If This Radio Could Talk: Pearl Harbor Day

By Amy Dee Stephens

 

This radio talked for 50 years. From its speaker, the history of our country unfolded. Mary and Ed Boydston, an Edmond family, purchased the Airline tabletop radio from the Montgomery Ward catalog in 1938 and actively listened to it for their entire married life. 

The Boydstons undoubtedly listened to World War II broadcasts. All Americans were glued to their radios once the first surprise attack on Pearl Harbor occurred on Dec 7, 1941—a major “we interrupt this program” type of announcement.

Unlike today, the news coverage was sporadic, and the radio industry was grappling with how to handle the onslaught of emergency announcements. Radio shows carried on as usual, with only a few brief interruptions.    

That fateful Sunday afternoon, many families had turned on the radio to listen to entertainment. It’s possible that Ed Boydston was listening to the Giants/Dodgers football game, the Sammy Kaye orchestra, or a Great Plays broadcast. The Boydstons listened to the WKY Radio station, then located on the top level of the Skirvin Hotel in downtown Oklahoma City. The radio dial is actually labeled with the tiny letters, WKY.

 (Actual transcription) Reporter: …This is KTU in Honolulu, Hawaii. I am speaking from the roof of the Advertiser Publishing Company Building. We have witnessed this morning the distant view a brief full battle of Pearl Harbor and the severe bombing of Pearl Harbor by enemy planes, undoubtedly Japanese. The city of Honolulu has also been attacked and considerable damage done. This battle has been going on for nearly three hours. One of the bombs dropped within fifty feet of KTU tower. It is no joke. It is a real war….

For the rest of the afternoon and evening, occasional announcements interrupted the regularly-scheduled radio programs. Since most programs aired live, the performers had to pause for these announcements, and then cut their scripts to account for the lost time.

The Metropolitan Opera was interrupted with the announcement that Japan declared war on the U.S. and Great Britain. During the Jack Benny Program, a local announcement was made to Californians, requesting that civilians not get hysterical, and that they should report for volunteer duty.

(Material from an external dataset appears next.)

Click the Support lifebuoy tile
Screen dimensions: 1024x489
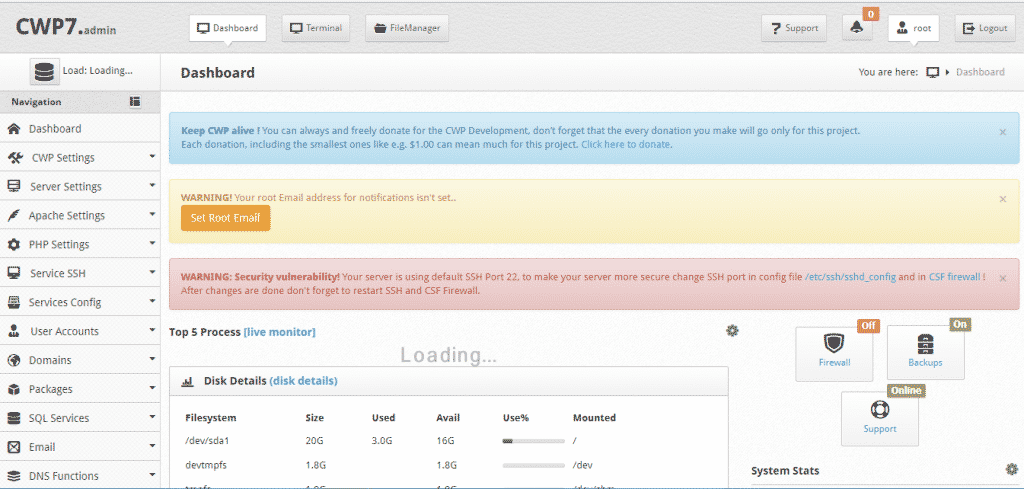(879, 417)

In the early evening, First Lady, Eleanor Roosevelt, carried on with her regular Sunday evening broadcast. She dedicated the first four minutes to her impression of the Pearl Harbor attack, then returned to a scripted interview about the labor board. Four hours later, her husband, President Roosevelt, interrupted a Sherlock Holmes mystery to announce that he would address Congress the next day and make his report to the country.   

At this point, everyone in the country was aware that their greatest fear was about to come true, that America’s hand had been forced. On Dec 8th, President Roosevelt did indeed announce over the radio that the country was at war. He predicted correctly that Dec 7th was a “date which will live in infamy.” In indignant tones, he vowed that the “unbounding determination of our people… will gain the inevitable triumph—so help us God.”

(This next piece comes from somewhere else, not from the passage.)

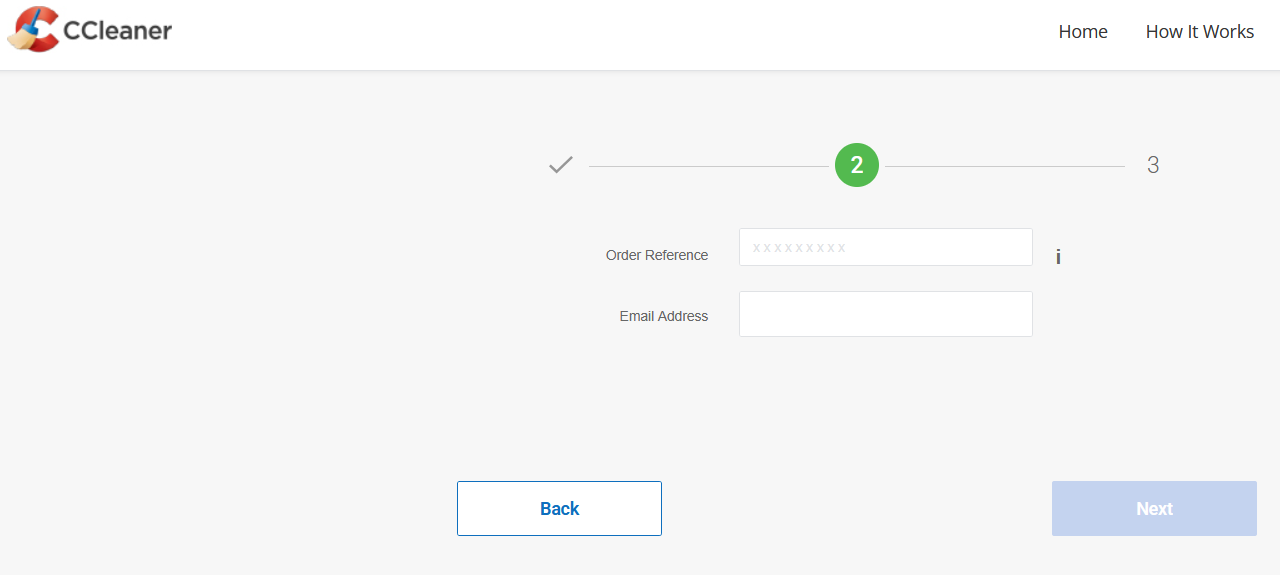The height and width of the screenshot is (575, 1280).
Task: Click the empty field below Order Reference
Action: click(x=886, y=314)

Undoubtedly, the Boydstons were among the millions of nervous listeners who heard this battle cry over their radio.  The only other radio broadcast that the Boydstons could possibly have heard over their radio during the next 50 years that would come close to rivaling the emotion of Pearl Harbor was the assassination of President Kennedy in 1963. 

Between Dec 7 and Dec 8th, the course of American history took a dramatic turn, and this1938 Airline radio, temporarily on display at the Edmond History Museum, was not only witness to that day—it was the medium that delivered the message that changed the lives of the Boydston’s family forever.